J Cheminform. 2024 Oct 28;16(1):118. doi: 10.1186/s13321-024-00913-1.

Abstract

The evaluation of compound-target interactions (CTIs) is at the heart of drug discovery efforts. Given the substantial time and monetary costs of classical experimental screening, significant efforts have been dedicated to develop deep learning-based models that can accurately predict CTIs. A comprehensive comparison of these models on a large, curated CTI dataset is, however, still lacking. Here, we perform an in-depth comparison of 12 state-of-the-art deep learning architectures that use different protein and compound representations. The models were selected for their reported performance and architectures. To reliably compare model performance, we curated over 300 thousand binding and non-binding CTIs and established several gold-standard datasets of varying size and information.
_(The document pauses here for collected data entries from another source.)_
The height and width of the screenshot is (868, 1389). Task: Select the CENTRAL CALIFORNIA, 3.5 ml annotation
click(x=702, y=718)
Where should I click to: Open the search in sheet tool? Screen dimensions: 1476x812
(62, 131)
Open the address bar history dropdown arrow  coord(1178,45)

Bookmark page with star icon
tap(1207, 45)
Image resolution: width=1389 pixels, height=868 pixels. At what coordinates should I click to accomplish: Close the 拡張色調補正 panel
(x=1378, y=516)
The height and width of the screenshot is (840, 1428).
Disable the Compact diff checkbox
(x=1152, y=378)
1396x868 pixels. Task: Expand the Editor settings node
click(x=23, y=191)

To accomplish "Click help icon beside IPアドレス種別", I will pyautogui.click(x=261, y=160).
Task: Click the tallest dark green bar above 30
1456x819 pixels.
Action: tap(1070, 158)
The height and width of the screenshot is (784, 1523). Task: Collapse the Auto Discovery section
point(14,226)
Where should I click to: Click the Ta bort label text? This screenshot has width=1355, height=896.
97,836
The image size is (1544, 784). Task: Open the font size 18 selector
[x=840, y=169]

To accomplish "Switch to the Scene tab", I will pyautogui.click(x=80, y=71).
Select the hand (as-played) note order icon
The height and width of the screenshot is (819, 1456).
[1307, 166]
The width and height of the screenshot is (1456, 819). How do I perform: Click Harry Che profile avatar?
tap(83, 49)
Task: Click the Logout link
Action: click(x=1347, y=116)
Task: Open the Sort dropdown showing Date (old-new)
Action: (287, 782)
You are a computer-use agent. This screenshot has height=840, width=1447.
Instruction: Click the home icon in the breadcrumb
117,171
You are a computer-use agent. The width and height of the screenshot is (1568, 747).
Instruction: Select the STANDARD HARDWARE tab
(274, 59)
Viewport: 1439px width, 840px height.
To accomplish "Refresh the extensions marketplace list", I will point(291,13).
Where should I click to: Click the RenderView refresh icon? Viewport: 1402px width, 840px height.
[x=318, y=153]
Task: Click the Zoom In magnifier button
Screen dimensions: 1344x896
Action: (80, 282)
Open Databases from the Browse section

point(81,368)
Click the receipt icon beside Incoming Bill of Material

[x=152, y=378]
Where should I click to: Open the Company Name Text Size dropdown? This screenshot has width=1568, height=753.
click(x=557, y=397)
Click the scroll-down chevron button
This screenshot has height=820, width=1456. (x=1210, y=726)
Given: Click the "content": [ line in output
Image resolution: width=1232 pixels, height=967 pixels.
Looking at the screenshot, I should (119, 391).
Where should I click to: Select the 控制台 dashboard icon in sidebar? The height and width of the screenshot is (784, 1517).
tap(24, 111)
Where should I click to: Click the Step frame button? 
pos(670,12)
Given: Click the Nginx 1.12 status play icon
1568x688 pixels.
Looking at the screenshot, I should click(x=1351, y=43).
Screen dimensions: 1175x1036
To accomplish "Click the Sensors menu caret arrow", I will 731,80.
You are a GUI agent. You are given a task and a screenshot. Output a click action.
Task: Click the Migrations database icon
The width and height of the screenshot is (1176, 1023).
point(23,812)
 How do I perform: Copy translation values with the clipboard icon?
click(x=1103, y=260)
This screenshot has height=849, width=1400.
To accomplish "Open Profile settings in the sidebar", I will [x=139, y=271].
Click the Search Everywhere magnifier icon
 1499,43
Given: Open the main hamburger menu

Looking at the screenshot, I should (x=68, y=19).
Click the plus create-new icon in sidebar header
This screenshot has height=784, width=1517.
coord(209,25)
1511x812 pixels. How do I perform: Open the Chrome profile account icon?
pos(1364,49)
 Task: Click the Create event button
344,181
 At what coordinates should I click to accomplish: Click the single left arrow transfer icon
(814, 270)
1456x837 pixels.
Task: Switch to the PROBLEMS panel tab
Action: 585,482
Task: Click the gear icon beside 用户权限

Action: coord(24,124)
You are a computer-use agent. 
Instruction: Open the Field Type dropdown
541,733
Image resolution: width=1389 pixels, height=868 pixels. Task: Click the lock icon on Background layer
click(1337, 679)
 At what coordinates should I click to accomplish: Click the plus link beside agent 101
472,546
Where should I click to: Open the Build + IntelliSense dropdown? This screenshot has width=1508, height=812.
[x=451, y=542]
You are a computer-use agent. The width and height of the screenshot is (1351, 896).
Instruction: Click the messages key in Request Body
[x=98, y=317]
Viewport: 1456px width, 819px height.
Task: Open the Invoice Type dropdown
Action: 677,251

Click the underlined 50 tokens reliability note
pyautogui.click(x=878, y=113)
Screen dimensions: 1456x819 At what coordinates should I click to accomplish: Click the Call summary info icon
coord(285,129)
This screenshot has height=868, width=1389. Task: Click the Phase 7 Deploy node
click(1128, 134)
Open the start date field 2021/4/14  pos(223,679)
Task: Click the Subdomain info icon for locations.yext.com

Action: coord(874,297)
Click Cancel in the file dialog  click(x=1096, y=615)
Based on our findings, DeepConv-DTI consistently outperforms other models in CTI prediction performance across the majority of datasets. It achieves an MCC of 0.6 or higher for most of the datasets and is one of the fastest models in training and inference. These results indicate that utilizing convolutional-based windows as in DeepConv-DTI to traverse trainable embeddings is a highly effective approach for capturing informative protein features. We also observed that physicochemical embeddings of targets increased model performance. We therefore modified DeepConv-DTI to include normalized physicochemical properties, which resulted in the overall best performing model Phys-DeepConv-DTI. This work highlights how the systematic evaluation of input features of compounds and targets, as well as their corresponding neural network architectures, can serve as a roadmap for the future development of improved CTI models.Scientific contributionThis work features comprehensive CTI datasets to allow for the objective comparison and benchmarking of CTI prediction algorithms. Based on this dataset, we gained insights into which embeddings of compounds and targets and which deep learning-based algorithms perform best, providing a blueprint for the future development of CTI algorithms. Using the insights gained from this screen, we provide a novel CTI algorithm with state-of-the-art performance.

Keywords: Deep learning; Drug embeddings; Drug-target interaction prediction; Gold-standard datasets; Mutated targets; Protein descriptors; Protein trainable embeddings.